What Happens in a Failure

Bail-in FAQs

Canadians sometimes ask us about how bail-in, a tool for resolving large banks, affects their savings. We think you’ll find our response reassuring.

What is bail-in?

Bail-in is a resolution tool that CDIC can use to convert some of a failing domestic systemically important bank’s (D-SIB) debt into common shares in order to recapitalize the bank and allow it to remain open and operating. The bank’s debt does not include deposits. This means that money in a savings or chequing account, or a term deposit such as a GIC, is protected and covered by CDIC deposit insurance and will not be used in a bail-in situation.

Bail-in gives CDIC an additional tool to deal with the unlikely failure of a major bank in a manner that preserves financial stability, reduces taxpayer exposure, increases market discipline and reduces incentives for D-SIBs to take excessive risks.

At a high-level, the process would involve CDIC taking temporary control or ownership of the non-viable bank, executing a bail-in conversion to recapitalize the bank, and undertaking any other restructuring measures necessary to restore the bank to viability.

After the completion of the bail-in conversion and other steps required to restore the bank back to viability, CDIC would return the bank to private control.
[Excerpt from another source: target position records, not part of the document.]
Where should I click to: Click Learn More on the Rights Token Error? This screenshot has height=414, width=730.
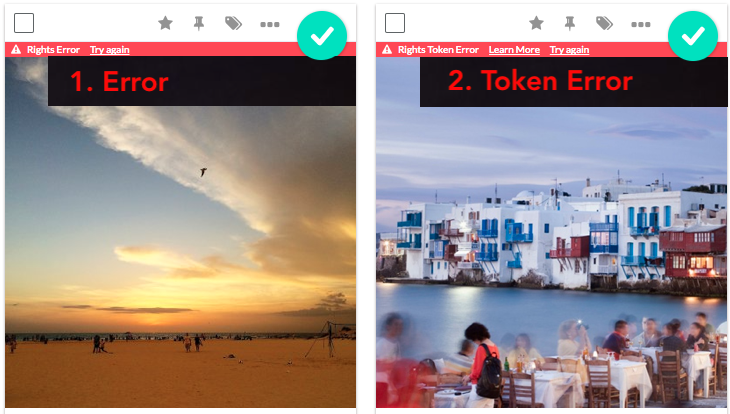pos(514,50)
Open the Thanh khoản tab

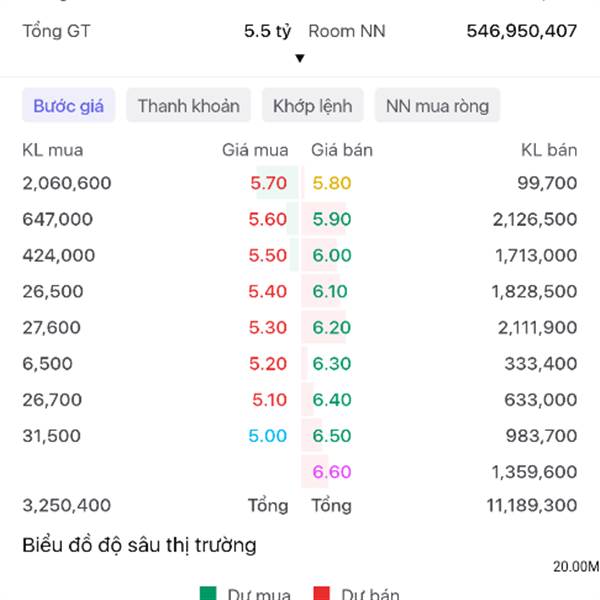point(189,106)
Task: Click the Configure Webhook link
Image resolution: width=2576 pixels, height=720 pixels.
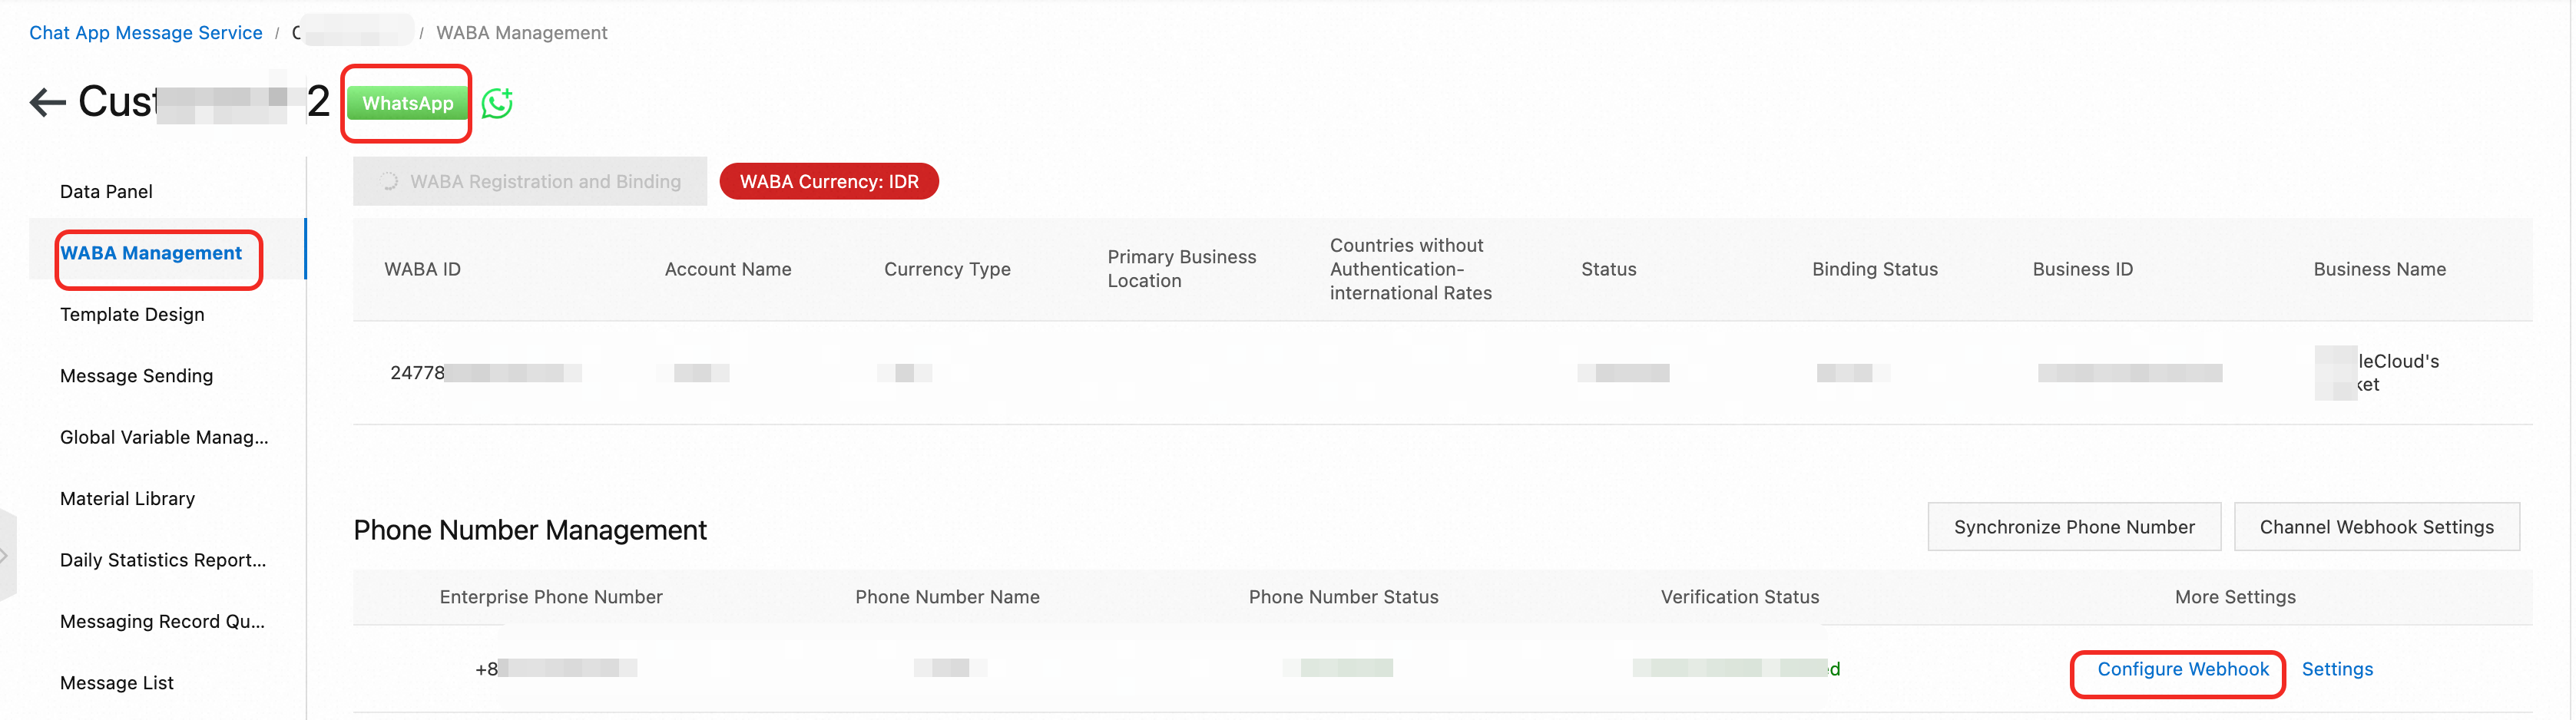Action: click(x=2182, y=669)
I have money in a chequing and a savings account. Would CDIC use any of these personal deposits to fund a bail-in conversion?

No. Deposits in chequing and saving accounts are excluded from bail-in. This means that deposits in chequing accounts, savings accounts and term deposits such as GICs would remain protected by CDIC. The bail-in regime would have no impact on deposit insurance provided by CDIC.
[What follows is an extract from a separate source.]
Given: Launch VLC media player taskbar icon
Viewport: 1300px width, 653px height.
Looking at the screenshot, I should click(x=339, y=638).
In addition, the bail-in regime gives CDIC a resolution tool to keep a domestic systemically important bank (D-SIB) open and operating, which would allow it to continue to serve its customers.

If my deposits are protected and will not be used to bail out a large bank, what money is used during a bail-in situation?

The bail-in power only applies to debt that has specific features. Deposits such as chequing and savings accounts and term deposits like GICs are not affected.

I bank at a smaller member institution with only a few hundred customers. Would bail-in be used at my bank?

No. Bail-in would only be used to resolve Canada’s largest banks (D-SIBs).